When existential philosophy arrived in North America, it took a more optimistic turn in the humanistic psychologies of people such as Carl Rogers. Rogers is often incorrectly labeled a phenomenologist because of his emphasis on subjective experience. However, the common principle upon which phenomenology is based is that existence precedes essence. Rogers, by contrast, believes that human beings have an inherent essence: the striving for self-actualization. It is therefore incorrect to label Rogers a phenomenologist.

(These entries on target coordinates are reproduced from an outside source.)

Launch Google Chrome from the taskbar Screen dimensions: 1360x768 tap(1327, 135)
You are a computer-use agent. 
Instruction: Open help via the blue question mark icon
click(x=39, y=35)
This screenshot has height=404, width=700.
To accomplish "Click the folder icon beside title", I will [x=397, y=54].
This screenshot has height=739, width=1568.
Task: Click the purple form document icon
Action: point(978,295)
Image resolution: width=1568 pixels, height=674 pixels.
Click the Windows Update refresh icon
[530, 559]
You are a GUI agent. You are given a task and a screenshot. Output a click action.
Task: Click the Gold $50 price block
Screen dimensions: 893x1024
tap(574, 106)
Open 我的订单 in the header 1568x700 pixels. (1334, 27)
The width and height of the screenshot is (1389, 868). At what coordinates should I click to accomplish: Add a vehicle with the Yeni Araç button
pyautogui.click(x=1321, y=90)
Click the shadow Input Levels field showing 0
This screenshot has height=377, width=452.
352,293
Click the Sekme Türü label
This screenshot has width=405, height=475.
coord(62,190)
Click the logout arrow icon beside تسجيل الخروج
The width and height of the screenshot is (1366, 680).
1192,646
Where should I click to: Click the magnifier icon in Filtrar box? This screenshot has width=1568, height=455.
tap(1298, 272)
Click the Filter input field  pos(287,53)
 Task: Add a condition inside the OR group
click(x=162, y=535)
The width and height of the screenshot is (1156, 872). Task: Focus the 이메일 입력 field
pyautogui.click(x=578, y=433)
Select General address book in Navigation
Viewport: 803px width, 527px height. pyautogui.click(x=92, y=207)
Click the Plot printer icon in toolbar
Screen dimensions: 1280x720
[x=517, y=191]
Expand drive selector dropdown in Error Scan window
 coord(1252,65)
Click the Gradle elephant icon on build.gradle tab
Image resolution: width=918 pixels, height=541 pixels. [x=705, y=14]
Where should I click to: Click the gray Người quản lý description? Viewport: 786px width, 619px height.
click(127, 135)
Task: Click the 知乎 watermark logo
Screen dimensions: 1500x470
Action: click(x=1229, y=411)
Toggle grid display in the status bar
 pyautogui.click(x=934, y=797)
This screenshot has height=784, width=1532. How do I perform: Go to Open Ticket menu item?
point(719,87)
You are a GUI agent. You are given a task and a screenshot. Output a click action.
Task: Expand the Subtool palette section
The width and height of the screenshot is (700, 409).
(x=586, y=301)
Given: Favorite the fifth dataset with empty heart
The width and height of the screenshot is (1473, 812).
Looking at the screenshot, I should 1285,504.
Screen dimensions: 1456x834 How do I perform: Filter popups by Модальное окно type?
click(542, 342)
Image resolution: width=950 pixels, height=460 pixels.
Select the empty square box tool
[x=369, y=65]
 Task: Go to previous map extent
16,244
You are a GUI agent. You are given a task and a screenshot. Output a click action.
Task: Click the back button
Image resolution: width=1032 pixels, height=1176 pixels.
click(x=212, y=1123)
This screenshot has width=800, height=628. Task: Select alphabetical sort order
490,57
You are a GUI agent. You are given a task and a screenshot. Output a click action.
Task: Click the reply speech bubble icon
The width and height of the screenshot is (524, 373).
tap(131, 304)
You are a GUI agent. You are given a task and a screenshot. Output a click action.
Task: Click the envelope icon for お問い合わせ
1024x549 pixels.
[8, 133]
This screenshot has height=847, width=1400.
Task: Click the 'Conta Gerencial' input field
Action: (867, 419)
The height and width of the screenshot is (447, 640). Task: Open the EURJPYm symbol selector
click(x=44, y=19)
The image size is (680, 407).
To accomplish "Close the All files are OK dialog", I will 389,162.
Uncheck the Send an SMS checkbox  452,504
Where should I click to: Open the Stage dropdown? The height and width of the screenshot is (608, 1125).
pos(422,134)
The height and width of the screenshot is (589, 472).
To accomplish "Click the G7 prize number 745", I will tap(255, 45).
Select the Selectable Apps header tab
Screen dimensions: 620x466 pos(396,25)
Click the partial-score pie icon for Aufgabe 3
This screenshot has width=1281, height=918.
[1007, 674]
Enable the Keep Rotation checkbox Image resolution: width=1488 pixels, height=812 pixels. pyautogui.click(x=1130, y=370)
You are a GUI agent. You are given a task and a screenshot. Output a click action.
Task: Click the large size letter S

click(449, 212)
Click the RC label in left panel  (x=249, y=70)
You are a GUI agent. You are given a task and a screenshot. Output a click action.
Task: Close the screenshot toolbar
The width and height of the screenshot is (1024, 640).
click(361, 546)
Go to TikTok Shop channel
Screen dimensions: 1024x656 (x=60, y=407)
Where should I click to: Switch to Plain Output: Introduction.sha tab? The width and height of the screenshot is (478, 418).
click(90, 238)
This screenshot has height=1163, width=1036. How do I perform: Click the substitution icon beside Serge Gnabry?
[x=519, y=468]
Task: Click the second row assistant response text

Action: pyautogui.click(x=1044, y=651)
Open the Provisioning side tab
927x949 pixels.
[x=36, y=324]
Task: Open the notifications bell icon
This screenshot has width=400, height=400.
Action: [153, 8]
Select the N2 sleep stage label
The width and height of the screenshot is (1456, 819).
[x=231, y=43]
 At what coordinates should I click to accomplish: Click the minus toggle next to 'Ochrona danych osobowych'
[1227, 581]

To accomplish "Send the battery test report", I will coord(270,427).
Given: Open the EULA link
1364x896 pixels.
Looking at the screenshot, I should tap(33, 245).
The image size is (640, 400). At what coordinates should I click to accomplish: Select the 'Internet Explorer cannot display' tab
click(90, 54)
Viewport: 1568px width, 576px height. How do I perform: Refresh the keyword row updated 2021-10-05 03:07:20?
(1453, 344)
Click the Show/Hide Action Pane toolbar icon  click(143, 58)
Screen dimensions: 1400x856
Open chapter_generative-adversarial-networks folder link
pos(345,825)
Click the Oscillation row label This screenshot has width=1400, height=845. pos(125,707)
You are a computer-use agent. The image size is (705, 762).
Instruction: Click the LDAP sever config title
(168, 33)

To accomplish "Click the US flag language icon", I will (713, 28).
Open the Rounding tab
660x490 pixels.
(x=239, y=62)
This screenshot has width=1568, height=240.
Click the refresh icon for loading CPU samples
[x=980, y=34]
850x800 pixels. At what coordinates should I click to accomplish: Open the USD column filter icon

Due to his intense concern with the individual, it also may be incorrect to label Rogers a humanist. Some would say that humanism emphasizes the importance of pro-social behavior, not actualization of oneself, and it is not clear that these two things are one and the same. For example, Rogers would probably label an Olympic swimmer, who constantly strove to shave a millisecond off her best time, as living up to her potential, and consequently as self-actualized. However, one might legitimately ask what is the point of such activity in the broader social framework in which we all live. Rogers would probably not distinguish this form of self-actualization from another form of self-actualization that made a difference in countless people's lives, such as that of Martin Luthur King, Jr. Still, theoretically and morally this seems a distinction worth making.
I would like for students who are taking my class to understand the following terms: phenomenology, existentialism, and humanism. I would also like for students to be able to identify philosophers and psychologists who are typically identified with these approaches.
Activity: What is distinctive about the phenomenological approach to personality? What are its philosophical origins? How does it differ from the trait approach? What criticisms could be leveled at the phenomenological approach?